The metrics should cover the three operational surfaces that matter most for AgentCube operators:
1. Sandbox Lifecycle (Workload Manager)
These metrics capture the full create/delete lifecycle that the Workload Manager orchestrates:
agentcube_sandbox_create_duration_seconds - histogram, labeled by kind (AgentRuntime / CodeInterpreter) and status (success / failure), covering the full end-to-end creation path (store placeholder, K8s resource creation, readiness wait, entrypoint probe)
agentcube_sandbox_create_total - counter by kind and status
agentcube_sandbox_delete_total - counter by kind
agentcube_sandbox_rollback_total - counter, tracks how often creation rollbacks are triggered
2. Garbage Collection (Workload Manager)
These metrics give visibility into the GC loop that reclaims idle and expired sandboxes:
agentcube_gc_cycle_duration_seconds - histogram for each once() cycle
agentcube_gc_sandboxes_reclaimed_total - counter by reason (expired / inactive)

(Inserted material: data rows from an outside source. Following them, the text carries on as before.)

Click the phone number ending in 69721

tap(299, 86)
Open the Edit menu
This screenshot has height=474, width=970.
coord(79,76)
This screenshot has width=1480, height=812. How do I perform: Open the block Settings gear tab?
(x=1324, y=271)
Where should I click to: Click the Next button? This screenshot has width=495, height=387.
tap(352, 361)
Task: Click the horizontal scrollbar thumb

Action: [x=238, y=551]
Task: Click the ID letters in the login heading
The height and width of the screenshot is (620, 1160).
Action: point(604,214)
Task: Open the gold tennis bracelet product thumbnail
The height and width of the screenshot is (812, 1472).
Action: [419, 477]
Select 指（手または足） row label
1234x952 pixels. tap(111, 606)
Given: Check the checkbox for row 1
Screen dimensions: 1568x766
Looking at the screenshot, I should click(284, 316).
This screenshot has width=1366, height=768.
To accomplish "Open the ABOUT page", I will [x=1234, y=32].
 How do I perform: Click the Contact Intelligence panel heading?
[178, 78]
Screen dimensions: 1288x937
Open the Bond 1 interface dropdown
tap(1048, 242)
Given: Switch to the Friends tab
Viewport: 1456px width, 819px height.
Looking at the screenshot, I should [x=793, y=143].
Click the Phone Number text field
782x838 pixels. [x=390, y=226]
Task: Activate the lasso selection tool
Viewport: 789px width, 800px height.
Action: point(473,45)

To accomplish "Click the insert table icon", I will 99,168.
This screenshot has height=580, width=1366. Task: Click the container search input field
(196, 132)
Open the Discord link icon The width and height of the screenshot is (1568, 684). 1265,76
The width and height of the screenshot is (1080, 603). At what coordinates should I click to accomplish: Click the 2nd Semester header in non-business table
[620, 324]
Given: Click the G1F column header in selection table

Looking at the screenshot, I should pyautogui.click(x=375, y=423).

agentcube_gc_errors_total - counter for GC-cycle failures
3. Request Proxy (Router)
These metrics cover the reverse-proxy path that routes user traffic into sandboxes:
agentcube_router_request_duration_seconds - histogram by kind
agentcube_router_proxy_errors_total - counter by error category (connection_refused / timeout / other)
agentcube_router_concurrent_requests - gauge reflecting current concurrency against the configured limit
agentcube_router_session_create_total - counter for sessions created via the router's implicit sandbox creation path
Implementation Scope
The implementation is additive and self-contained. No existing behavior changes.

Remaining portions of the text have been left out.